Texte fourni =
________________
Les dispositions législatives

[7] Les dispositions suivantes de la Loi sont pertinentes aux fins du règlement des questions soulevées dans les présents appels.

299(1) Le ministre n'est pas lié par quelque déclaration, demande ou renseignement livré par une personne ou en son nom; il peut établir une cotisation indépendamment du fait que quelque déclaration, demande ou renseignement ait été livré ou non.

(2) L'inexactitude, l'insuffisance ou l'absence d'une cotisation ne change rien aux taxes, pénalités, intérêts ou autres montants dont une personne est redevable aux termes de la présente partie.

(3) Sous réserve d'une nouvelle cotisation et d'une annulation prononcée par suite d'une opposition ou d'un appel fait selon la présente partie, une cotisation est réputée valide et exécutoire.

(3.1) Dans le cas où une cotisation est établie à l'égard d'une personne (appelée “ entité ” au présent paragraphe) qui n'est ni un particulier ni une personne morale, les règles suivantes s'appliquent :

a) la cotisation n'est pas invalide du seul fait qu'une ou plusieurs autres personnes (chacune étant appelée “ représentant ” au présent paragraphe) qui sont responsables des obligations de l'entité n'ont pas reçu d'avis de cotisation;

b) la cotisation lie chaque représentant de l'entité, sous réserve d'une nouvelle cotisation établie à l'égard de celle-ci et de son droit de faire opposition à la cotisation, ou d'interjeter appel, en vertu de la présente partie;

c) une cotisation établie à l'égard d'un représentant et portant sur le même question que la cotisation établie à l'égard de l'entité lie le représentant, sous réserve seulement d'une nouvelle cotisation établie à son égard et de son droit de faire opposition à la cotisation, ou d'interjeter appel, en vertu de la présente partie, pour le motif qu'il n'est pas une personne tenue de payer ou de verser un montant visé par la cotisation établie à l'égard de l'entité, qu'une nouvelle cotisation portant sur cette question a été établie à l'égard de l'entité ou que la cotisation initiale établie à l'égard de l'entité a été annulée.
________________
Données enregistrées =
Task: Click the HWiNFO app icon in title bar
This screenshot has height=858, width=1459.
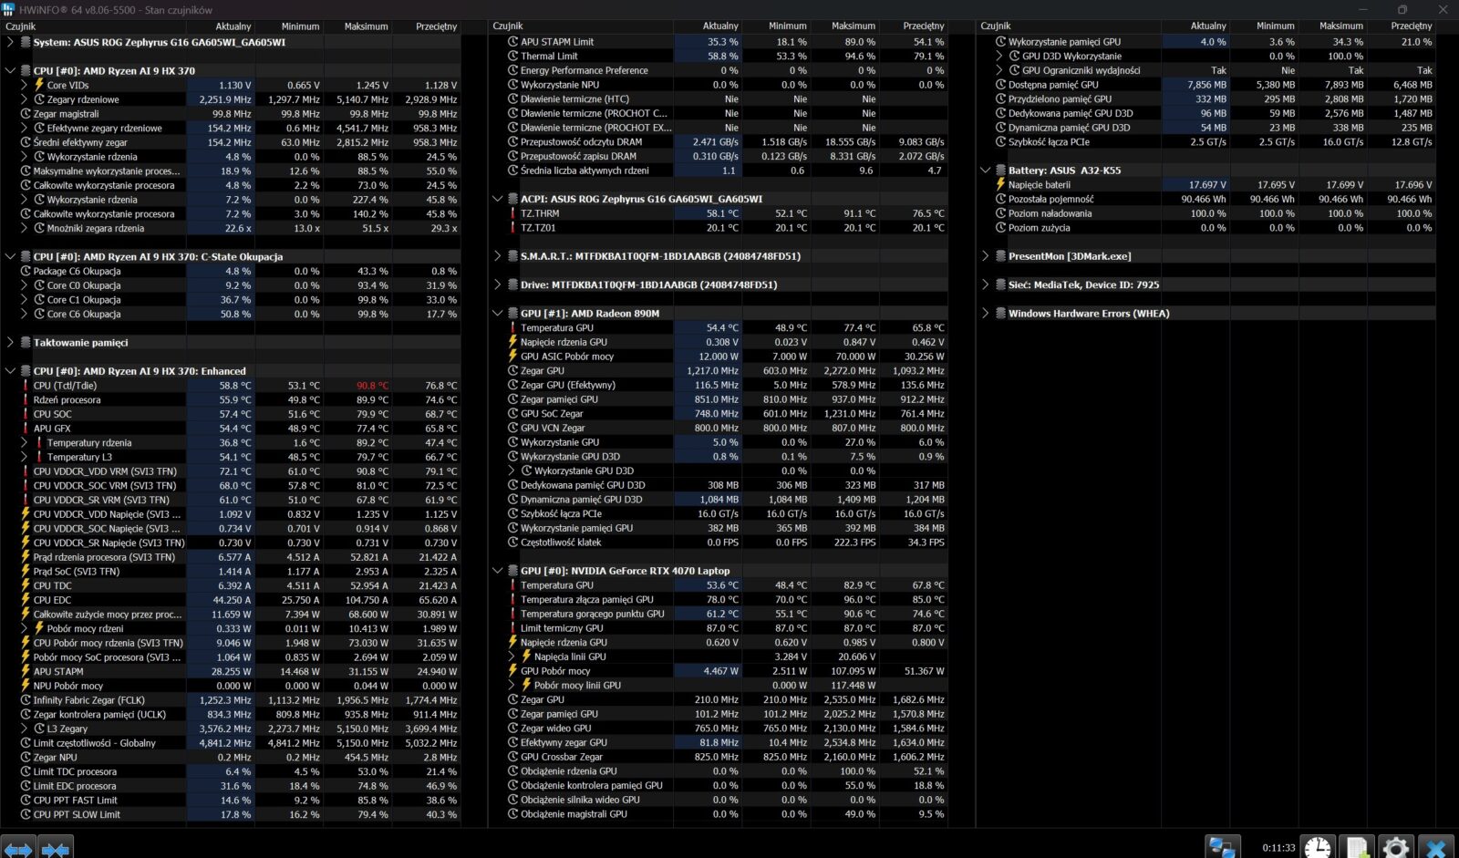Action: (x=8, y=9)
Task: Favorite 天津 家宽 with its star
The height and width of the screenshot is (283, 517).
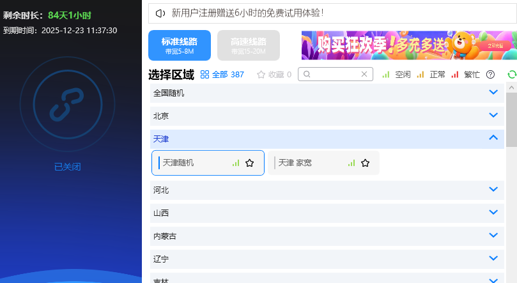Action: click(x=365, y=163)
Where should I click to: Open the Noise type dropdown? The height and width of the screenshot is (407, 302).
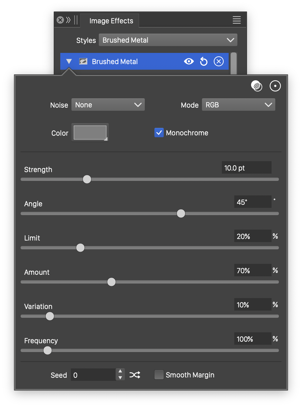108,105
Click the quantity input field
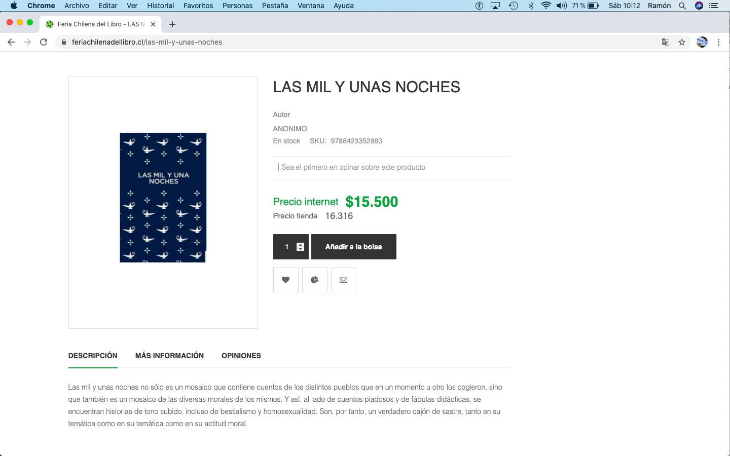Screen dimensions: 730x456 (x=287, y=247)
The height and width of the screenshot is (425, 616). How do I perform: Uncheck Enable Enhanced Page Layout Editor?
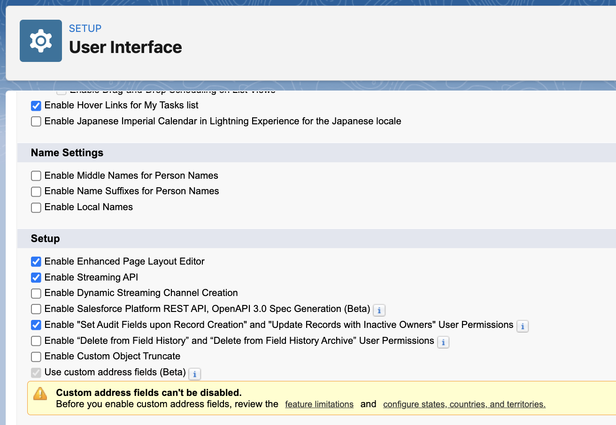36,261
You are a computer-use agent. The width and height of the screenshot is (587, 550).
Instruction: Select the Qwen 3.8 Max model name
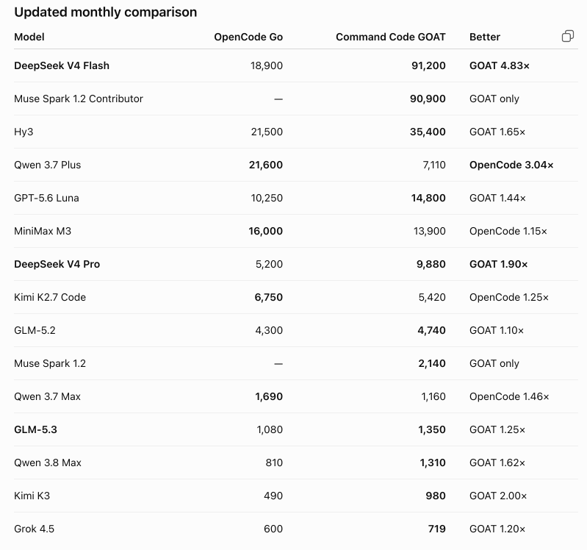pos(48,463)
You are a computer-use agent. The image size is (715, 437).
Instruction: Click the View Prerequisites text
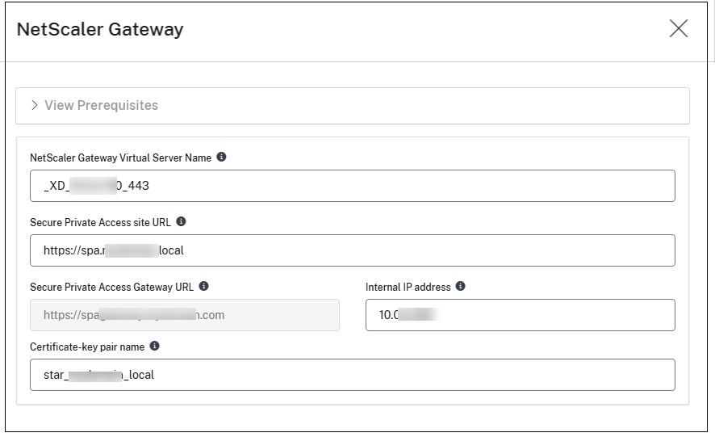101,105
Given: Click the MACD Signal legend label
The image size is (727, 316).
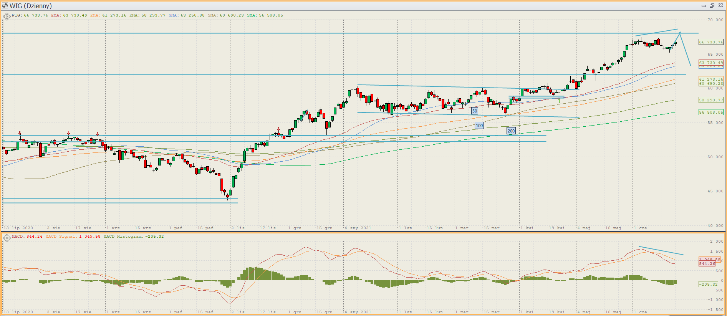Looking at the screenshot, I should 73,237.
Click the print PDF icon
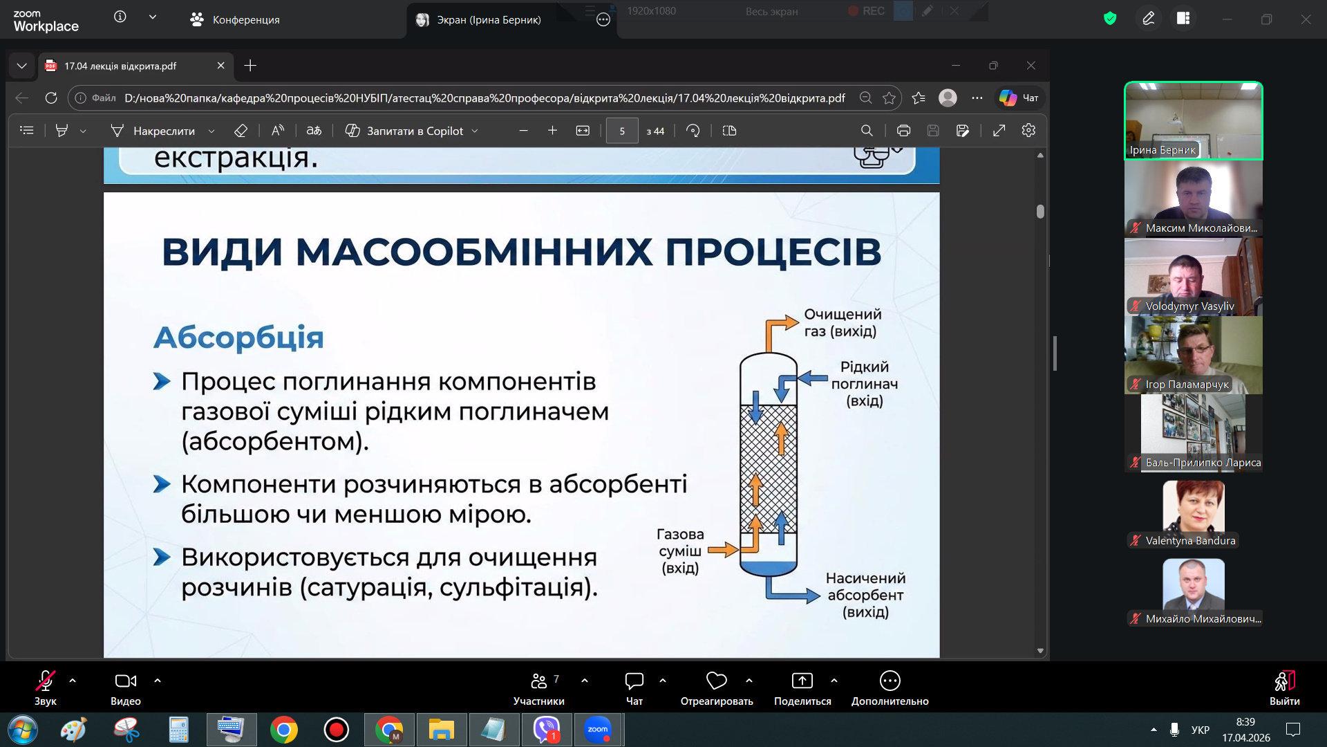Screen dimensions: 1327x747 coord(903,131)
________________
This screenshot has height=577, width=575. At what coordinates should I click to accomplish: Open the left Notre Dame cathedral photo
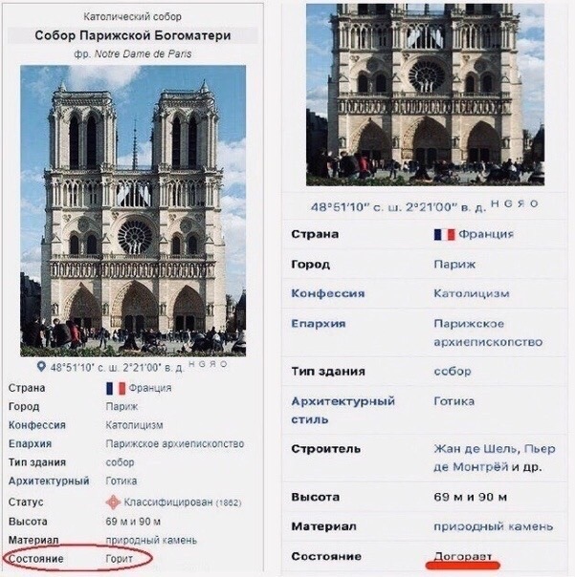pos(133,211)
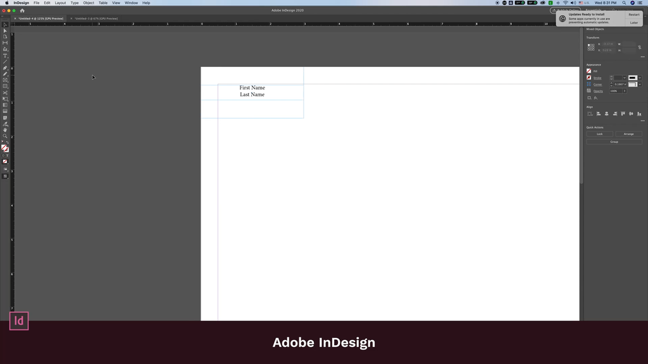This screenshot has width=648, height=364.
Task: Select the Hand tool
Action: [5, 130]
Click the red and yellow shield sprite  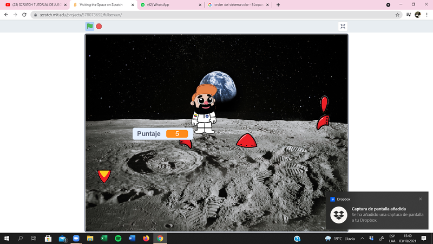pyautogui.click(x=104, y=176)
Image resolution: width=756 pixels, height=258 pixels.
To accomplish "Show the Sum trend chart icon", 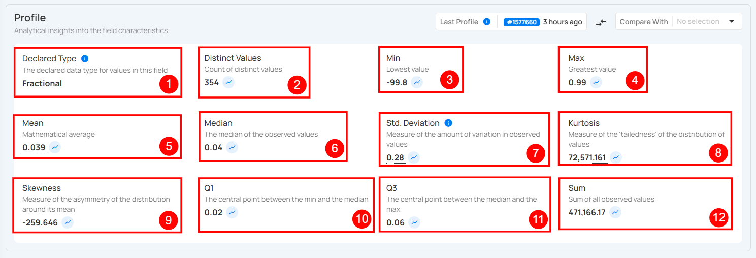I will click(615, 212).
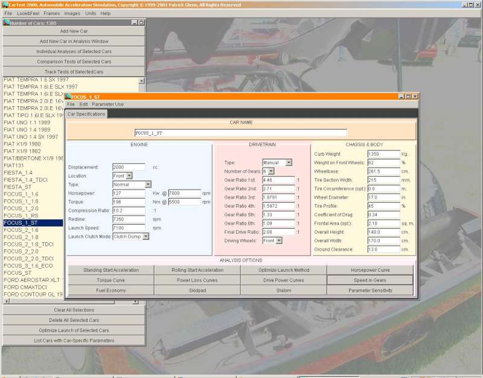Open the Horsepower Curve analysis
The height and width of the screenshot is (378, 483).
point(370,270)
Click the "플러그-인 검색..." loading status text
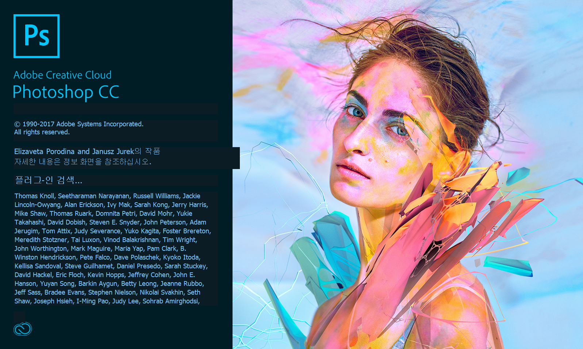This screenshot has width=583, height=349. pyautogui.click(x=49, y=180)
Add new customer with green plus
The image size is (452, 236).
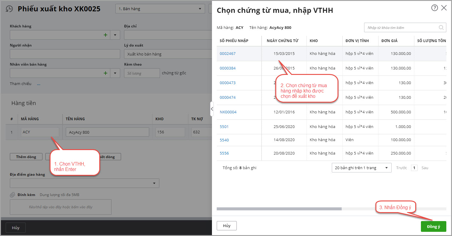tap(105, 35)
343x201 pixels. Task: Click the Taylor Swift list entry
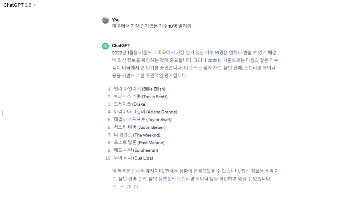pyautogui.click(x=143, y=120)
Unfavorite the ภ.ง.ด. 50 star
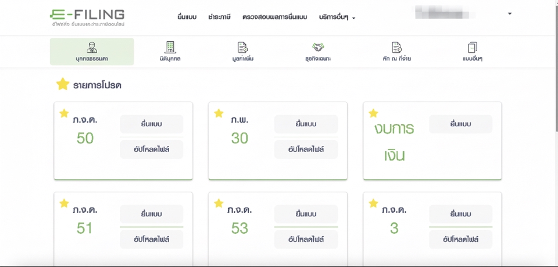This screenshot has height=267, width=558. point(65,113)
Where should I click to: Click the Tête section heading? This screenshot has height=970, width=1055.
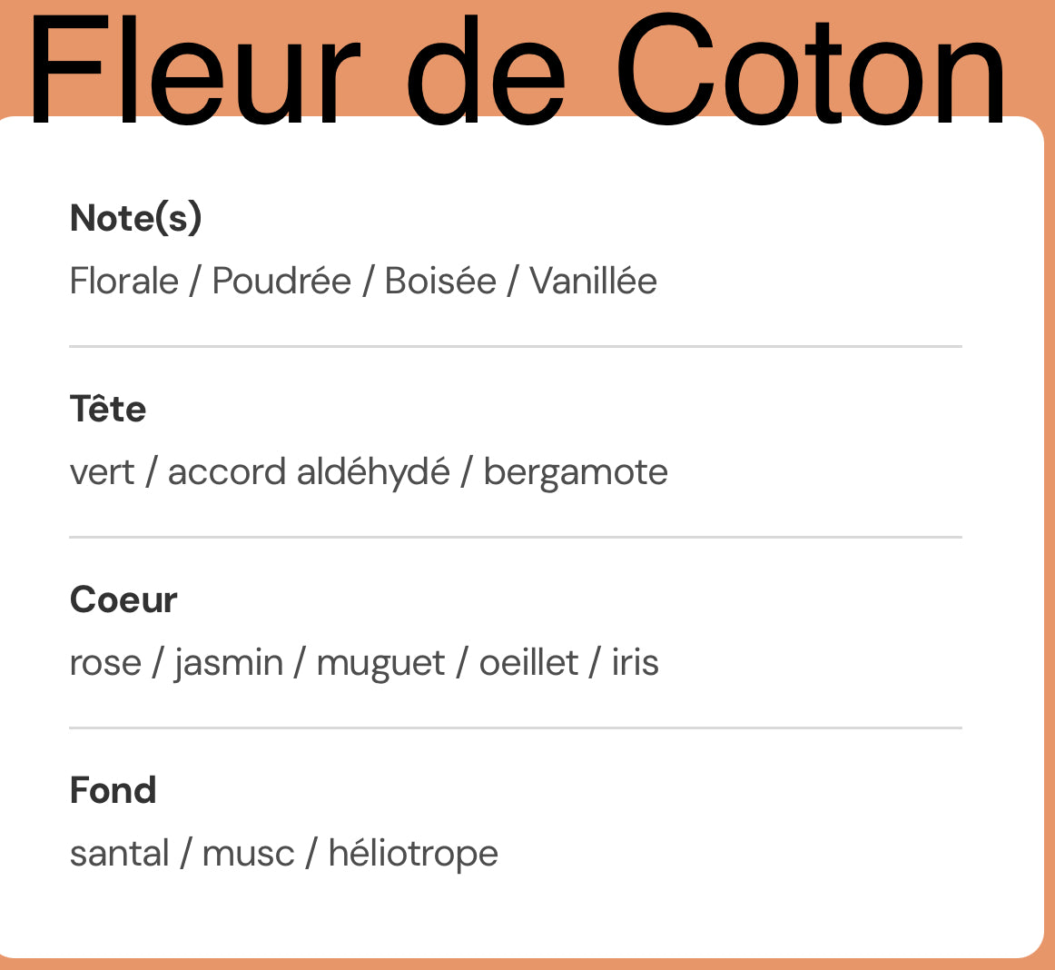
________________
Problème à traiter =
Répondez à ces questions d'après le texte sur les dispositions législatives :
1. Selon le paragraphe 299(1), le ministre est-il lié par une déclaration livrée par une personne ?
2. Selon le paragraphe (3), comment une cotisation est-elle réputée ?
3. Au paragraphe (3.1), quel nom reçoivent les personnes responsables des obligations de l'entité ?
Les lignes ne sont d'aucune utilité ici.

Résultat de l'exercice =
1. Non, le ministre n'est pas lié par quelque déclaration, demande ou renseignement livré par une personne ou en son nom.
2. Elle est réputée valide et exécutoire, sous réserve d'une nouvelle cotisation et d'une annulation prononcée par suite d'une opposition ou d'un appel.
3. Elles sont appelées « représentant ».